▸ Source text
______

To our north, a dragon is dying.

The Chinese machine is grinding to a halt…much to the surprise — and chagrin — of economists. It’s a story that many expected to end with Chinese hegemony over today’s leading economies like the US or the EU.

We saw the remarkable results of market liberalisation like ramped up productivity, skyrocketing wages, and the birth of a middle class. Just a couple of decades ago, it was an economy of rice paddies.

We thought of China as a financial Cinderella story (although Mulan might be a better comparison)…and the data supported that. Look at this historical chart of China’s GDP, for example: | World Bank

Source: | World Bank

But in 2015, the plot thickened.

In a sudden move, Chinese authorities devalued the yuan against the US dollar…which sent the currency tumbling. It was a strategic move in preparation for the yuan’s inclusion in the IMF’s reserve currencies…something that would basically cement China’s role as one of the world’s economic superpowers.

However, weakening growth in the region has given some analysts pause…and created space for doubt for China’s strength.

Today, I’d like to address seven clues that signal dark clouds in China’s future. These factors are heavily based on a fantastic article by precious-metals expert Claudio Grass, for the Mises Institute. The article was called China’s Slowdown is Exposing the Cracks in the Global Economy and is worth a read. You can check it out here.


Impending doom clue #1: The trade war

As you probably know, Trump and China have been in an economic spat of sorts for many months now. There have been threats of significant tariffs being placed…and retaliatory counter-tariffs right back.

______

▸ Information provided
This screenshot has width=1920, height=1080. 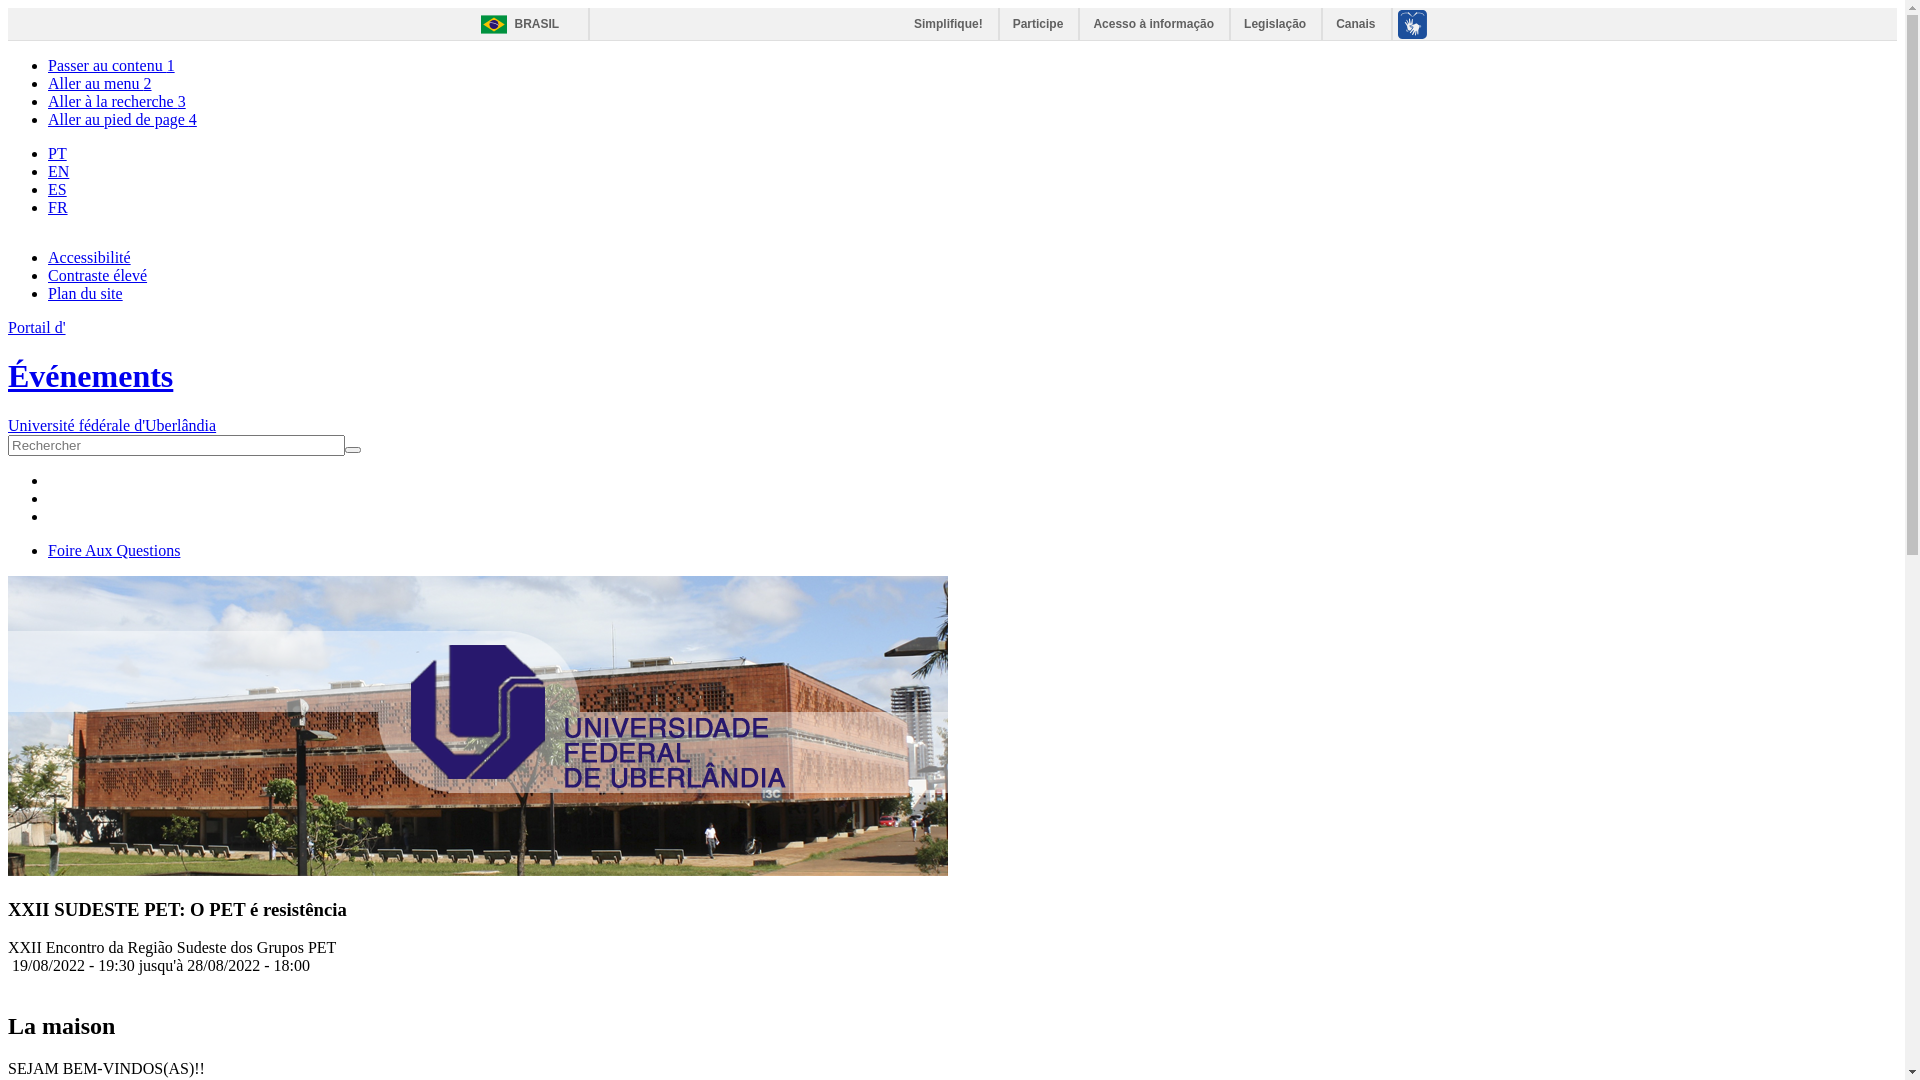 What do you see at coordinates (514, 24) in the screenshot?
I see `'BRASIL'` at bounding box center [514, 24].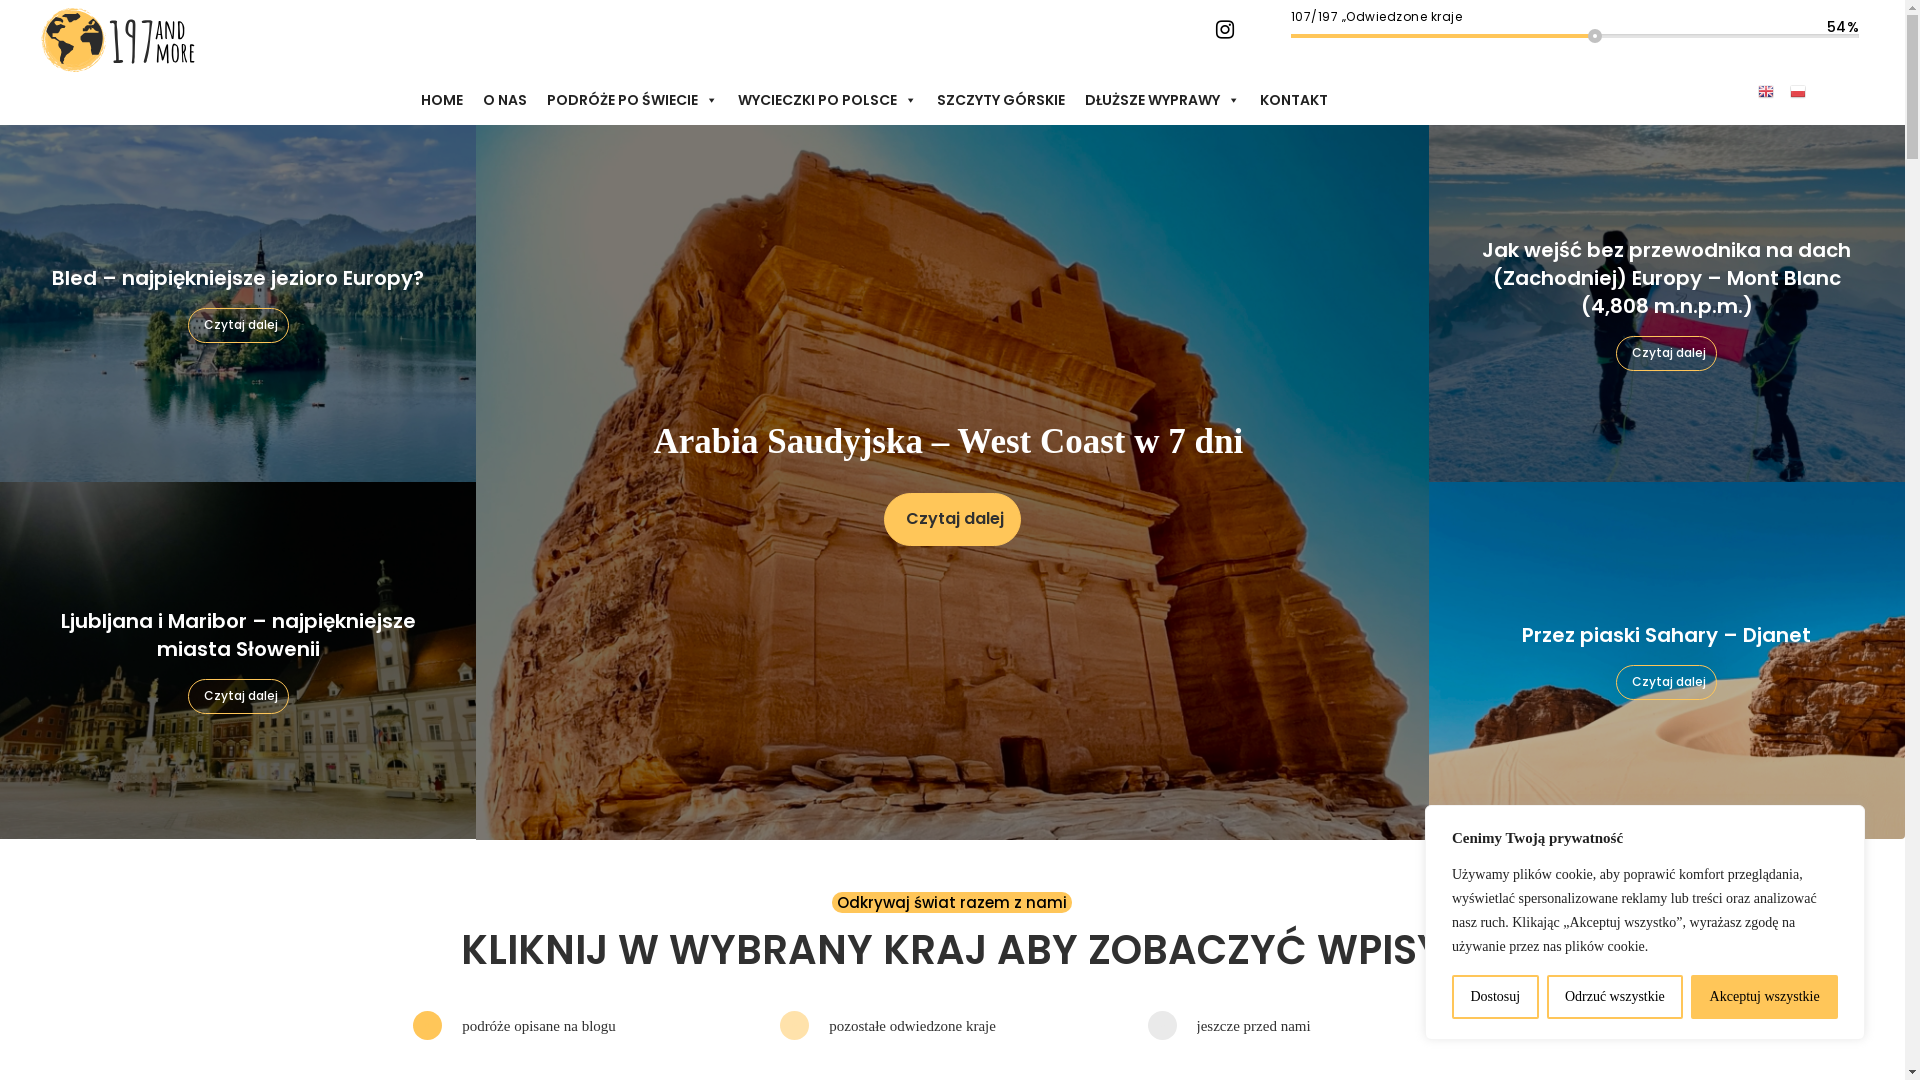 The height and width of the screenshot is (1080, 1920). Describe the element at coordinates (1294, 100) in the screenshot. I see `'KONTAKT'` at that location.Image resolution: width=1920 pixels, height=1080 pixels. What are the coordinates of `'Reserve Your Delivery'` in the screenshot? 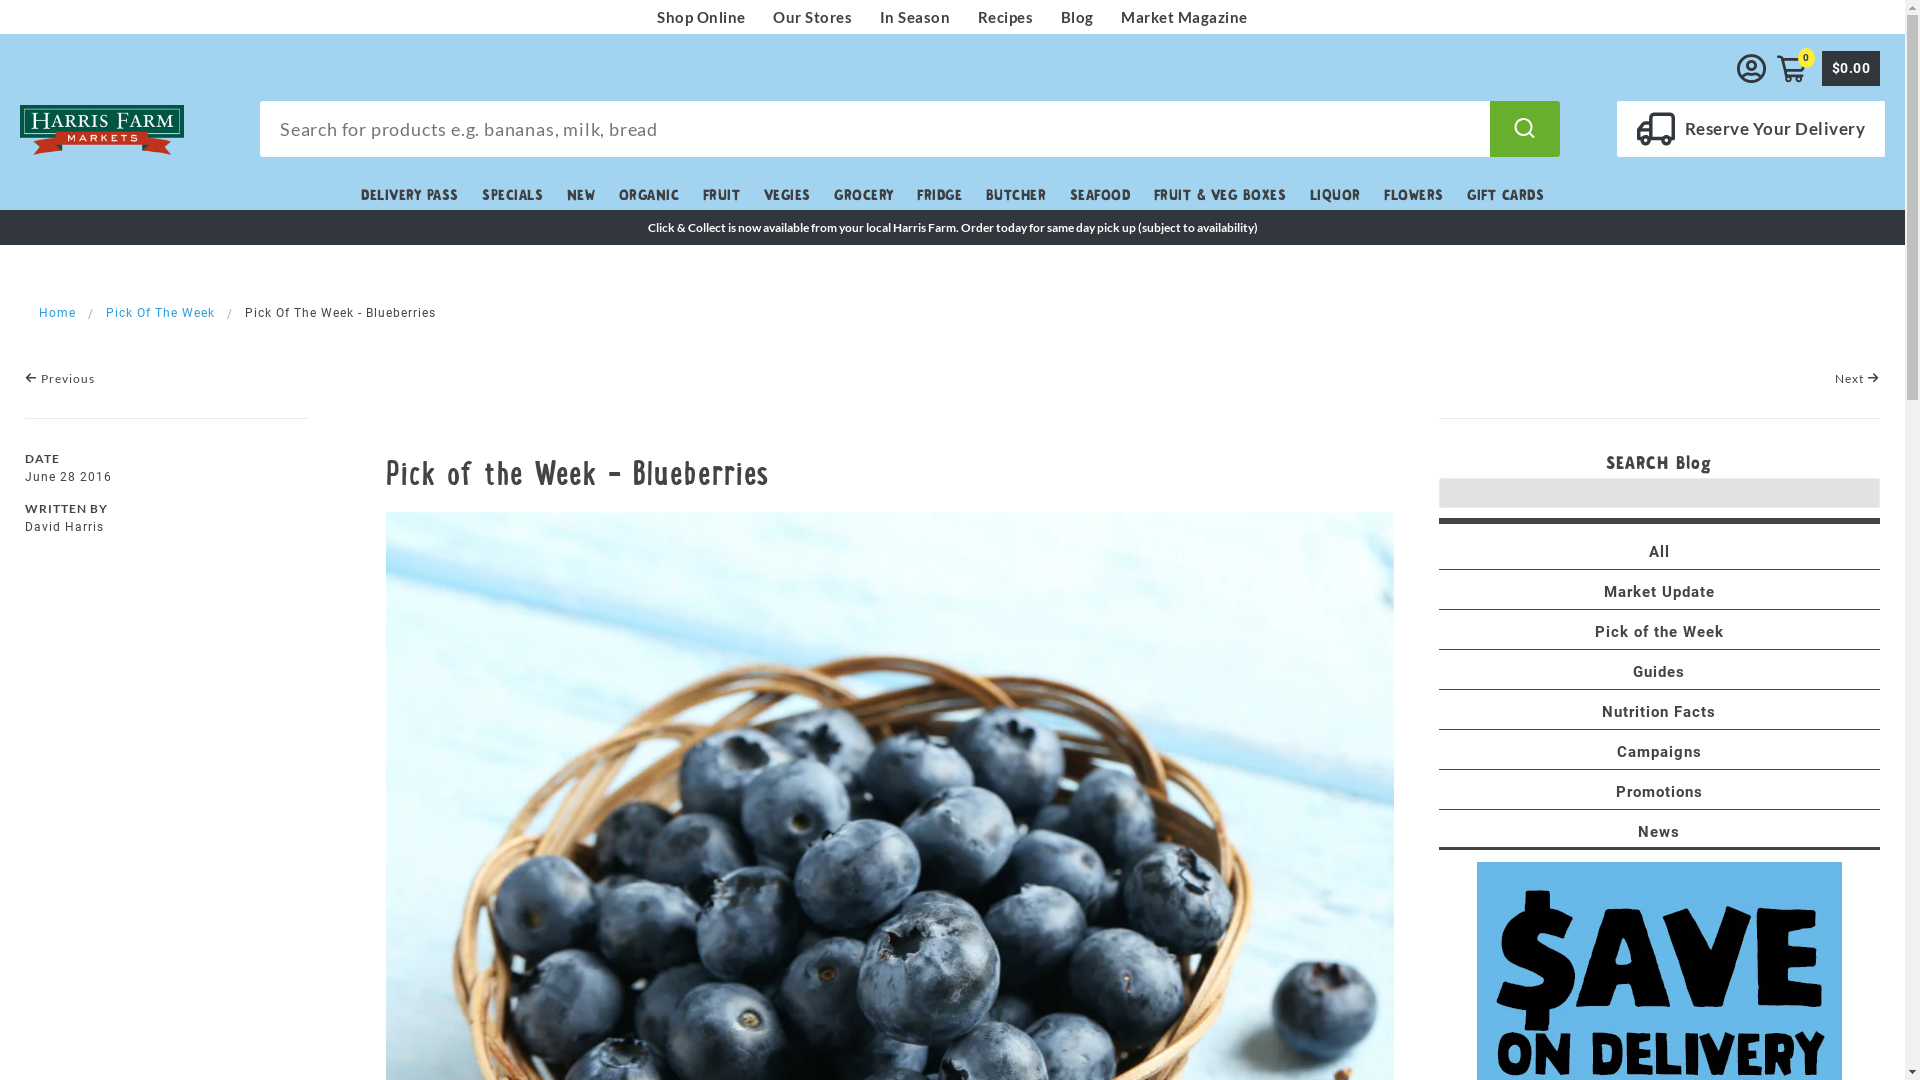 It's located at (1749, 136).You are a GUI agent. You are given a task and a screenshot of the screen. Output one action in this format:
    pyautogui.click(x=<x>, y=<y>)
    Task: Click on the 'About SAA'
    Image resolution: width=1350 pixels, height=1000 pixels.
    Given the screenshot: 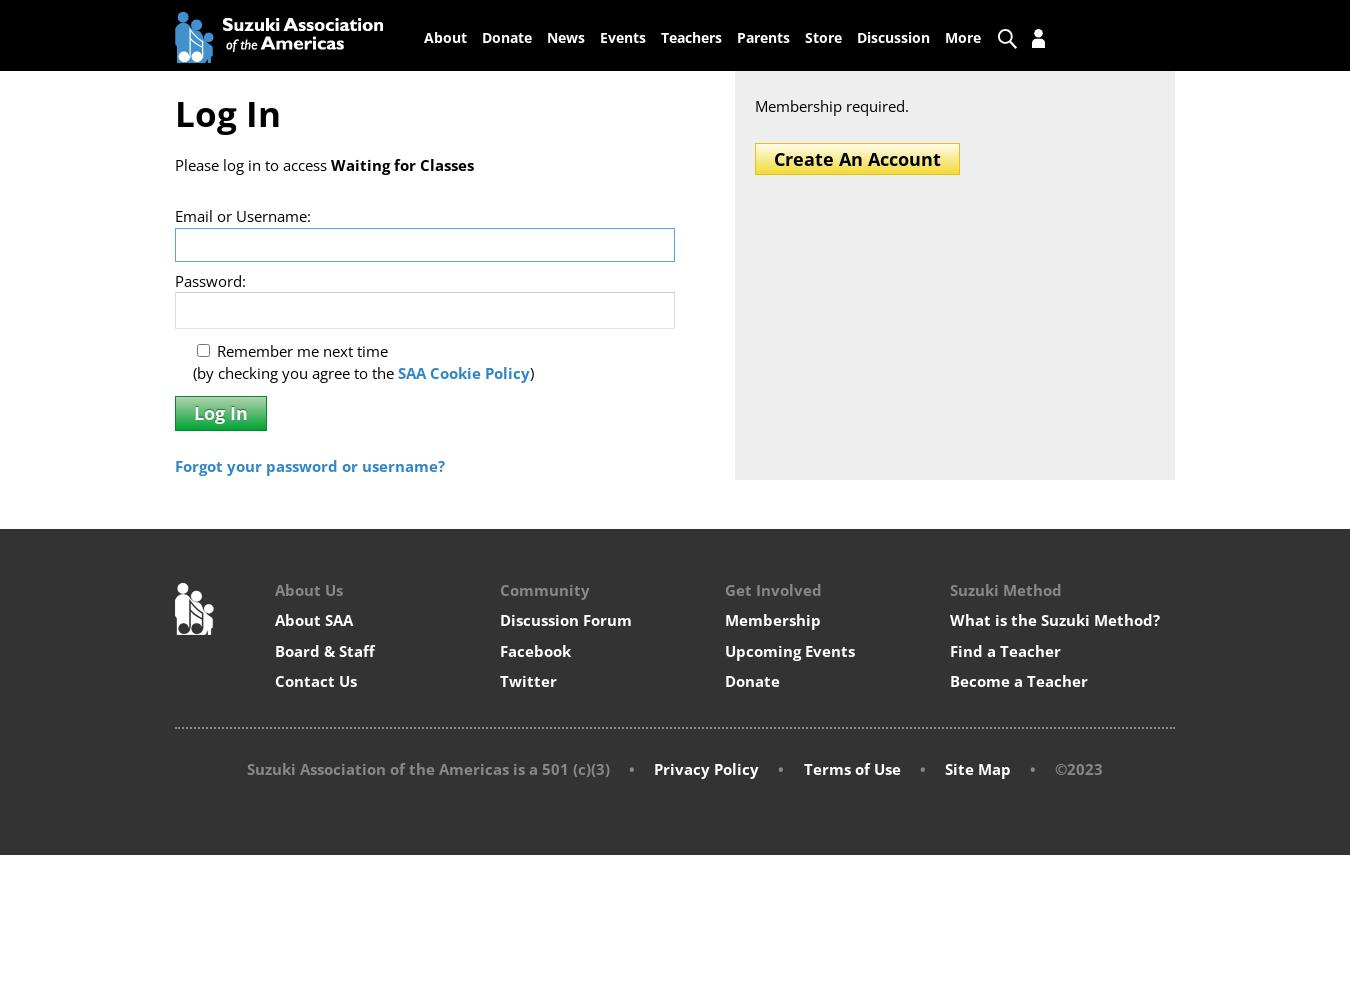 What is the action you would take?
    pyautogui.click(x=313, y=619)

______

▸ Task set
1. According to the passage on China's economy, who wrote the article that the seven clues are heavily based on?
2. Rewrite the passage on China's economy, starting with "We thought of" and going on through "the plot thickened.", with "Cinderella" changed to "underdog".
The material comes from a different source than the passage on China's economy.

▸ Response list
1. Claudio Grass, a precious-metals expert, writing for the Mises Institute.

2.
We thought of China as a financial underdog story (although Mulan might be a better comparison)…and the data supported that. Look at this historical chart of China’s GDP, for example: | World Bank

Source: | World Bank

But in 2015, the plot thickened.